If it takes the roll of a double six to escape Cumbernauld, you’ll need a treble seven for Potosi. A city of one signpost. So we walk the route through the narrow calles, the one-way streets, out from the old colonial centre, down to the main road. The Navigator has, in the interest of planning research, gone to the length of visiting the municipal visitor centre, more in hope than expectation, gets a map and asks directions. Yet a sixth sense has rung a wee bell, the wavering pen line that they’ve scored out doesn’t flow with confidence, so she seeks a second opinion. Normally we would just head off and play ‘escape the city’ game, using chance and hazard, climbing the ladders and sliding the snakes. Playing the ancient Indian game of Moksha Patam; ‘The Path to Liberation’, only we’re playing in a place with but one sign, and by a variation to the accepted norm: starting from the top right, and concluding anywhere on the bottom rung. Any errors in the vertiginous alleys of Potosi will be a heart-thumping, thigh-screaming, slither back to the start. She tackles one of the many tour companies that run jeeps to Uyuni and they offer a different version. It’s why we walk the initial, supposedly most problematical, part of the escape route, and that I now know that these old colonial properties don’t have gutters.
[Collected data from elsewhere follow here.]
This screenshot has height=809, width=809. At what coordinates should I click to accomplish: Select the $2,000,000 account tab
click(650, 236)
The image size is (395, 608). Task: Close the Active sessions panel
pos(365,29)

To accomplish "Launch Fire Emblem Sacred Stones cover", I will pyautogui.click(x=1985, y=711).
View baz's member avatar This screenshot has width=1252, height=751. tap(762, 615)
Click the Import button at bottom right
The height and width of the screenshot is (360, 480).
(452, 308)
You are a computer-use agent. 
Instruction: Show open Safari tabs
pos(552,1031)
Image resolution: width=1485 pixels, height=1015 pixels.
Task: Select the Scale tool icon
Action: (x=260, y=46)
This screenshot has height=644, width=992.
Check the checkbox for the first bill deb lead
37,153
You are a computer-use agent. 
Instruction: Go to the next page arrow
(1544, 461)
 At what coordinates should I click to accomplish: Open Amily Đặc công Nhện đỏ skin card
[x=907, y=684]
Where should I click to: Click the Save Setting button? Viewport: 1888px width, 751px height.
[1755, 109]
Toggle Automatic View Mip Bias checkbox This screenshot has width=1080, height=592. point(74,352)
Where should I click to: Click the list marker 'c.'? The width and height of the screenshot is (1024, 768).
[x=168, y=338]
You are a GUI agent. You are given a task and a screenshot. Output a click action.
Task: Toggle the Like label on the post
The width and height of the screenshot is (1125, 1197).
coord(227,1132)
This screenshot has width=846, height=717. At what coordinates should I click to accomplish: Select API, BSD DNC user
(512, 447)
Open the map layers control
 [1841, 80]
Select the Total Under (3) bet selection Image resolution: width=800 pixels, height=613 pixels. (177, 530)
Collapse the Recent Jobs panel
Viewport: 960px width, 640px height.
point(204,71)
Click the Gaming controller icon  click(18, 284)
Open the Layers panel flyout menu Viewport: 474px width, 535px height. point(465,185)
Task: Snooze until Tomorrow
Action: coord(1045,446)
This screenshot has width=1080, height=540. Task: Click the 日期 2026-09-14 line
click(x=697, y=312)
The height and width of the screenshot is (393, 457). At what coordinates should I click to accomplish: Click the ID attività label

Streamers of rainwater are cascading off the tiled roofs, right into the middle of the narrow pavements and down my neck. Funnels of road wash from the upper levels spout at ankle level, flushing debris and lubricant across our now slippery, steep paths.
It’s early Sunday morning and we roll a six to start, set of
We’ve tried the map, but the blank areas on the plan that we’d taken to be cliffs, mines or slag heaps, turned out to be ‘dragons dens’. The bits the cartographer either forgot to explore or were lost in transcription. The places the old mapmakers filled with mythical serpents and sea monsters.
Of course we enentually roll the treble seven; it just takes several attempts. We nearly circumnavigate the board, or at least the rotating restaurant on top of the tower in the park.